Kleefeld on Comics: What the Hell Happened with WCA #56?

Kleefeld on Comics: We Need an Emergency Preparedness Webcomic

Patreon: Webcomics Textbook: Key Texts: The Adventures of Gyno-Star, Part 1

Kleefeld on Comics: On Hope

Kleefeld on Comics: Comic Strips Ended Without Fanfare

Patreon: Webcomics Textbook: Key Texts: The Adventures of Gyno-Star, Part 2

Kleefeld on Comics: What Are You REALLY Doing?

McDonaldland Comics #101
I watched the 2017 movie The Founder recently. It basically tells the story of how Ray Kroc stole McDonald's from two brothers out in California and built it into a huge mega-business that we know today. Interestingly, the movie is pretty clear that their protagonist, Kroc, is a slimy asshole and he really ripped off the original McDonald brothers.

* Data shown *
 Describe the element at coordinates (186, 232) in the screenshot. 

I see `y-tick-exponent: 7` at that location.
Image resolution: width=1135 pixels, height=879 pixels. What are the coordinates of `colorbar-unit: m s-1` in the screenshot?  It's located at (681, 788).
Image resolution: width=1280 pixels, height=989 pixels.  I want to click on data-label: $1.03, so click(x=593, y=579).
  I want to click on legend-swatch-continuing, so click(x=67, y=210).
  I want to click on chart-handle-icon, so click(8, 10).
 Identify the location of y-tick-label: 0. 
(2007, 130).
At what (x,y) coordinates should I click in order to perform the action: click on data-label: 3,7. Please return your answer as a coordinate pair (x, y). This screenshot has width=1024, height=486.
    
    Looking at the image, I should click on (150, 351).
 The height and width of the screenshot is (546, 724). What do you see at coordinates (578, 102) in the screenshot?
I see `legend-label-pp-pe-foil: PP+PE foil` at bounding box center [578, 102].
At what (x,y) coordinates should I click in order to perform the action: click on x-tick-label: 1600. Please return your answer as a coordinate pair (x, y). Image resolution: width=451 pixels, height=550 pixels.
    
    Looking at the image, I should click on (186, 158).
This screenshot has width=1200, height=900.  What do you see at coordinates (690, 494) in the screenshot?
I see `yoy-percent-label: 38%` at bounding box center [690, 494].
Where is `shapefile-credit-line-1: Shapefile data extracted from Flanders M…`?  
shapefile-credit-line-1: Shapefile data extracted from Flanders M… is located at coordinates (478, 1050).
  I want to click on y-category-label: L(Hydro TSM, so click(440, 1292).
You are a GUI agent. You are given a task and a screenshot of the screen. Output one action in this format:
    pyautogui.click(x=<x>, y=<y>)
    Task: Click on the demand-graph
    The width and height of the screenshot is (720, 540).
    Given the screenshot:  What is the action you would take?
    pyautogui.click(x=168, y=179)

* Problem *
Copy out the comics blog extract above in full, with no changes. The lines above come from a separate source.

* Task solution *
Kleefeld on Comics: What the Hell Happened with WCA #56?

Kleefeld on Comics: We Need an Emergency Preparedness Webcomic

Patreon: Webcomics Textbook: Key Texts: The Adventures of Gyno-Star, Part 1

Kleefeld on Comics: On Hope

Kleefeld on Comics: Comic Strips Ended Without Fanfare

Patreon: Webcomics Textbook: Key Texts: The Adventures of Gyno-Star, Part 2

Kleefeld on Comics: What Are You REALLY Doing?

McDonaldland Comics #101
I watched the 2017 movie The Founder recently. It basically tells the story of how Ray Kroc stole McDonald's from two brothers out in California and built it into a huge mega-business that we know today. Interestingly, the movie is pretty clear that their protagonist, Kroc, is a slimy asshole and he really ripped off the original McDonald brothers.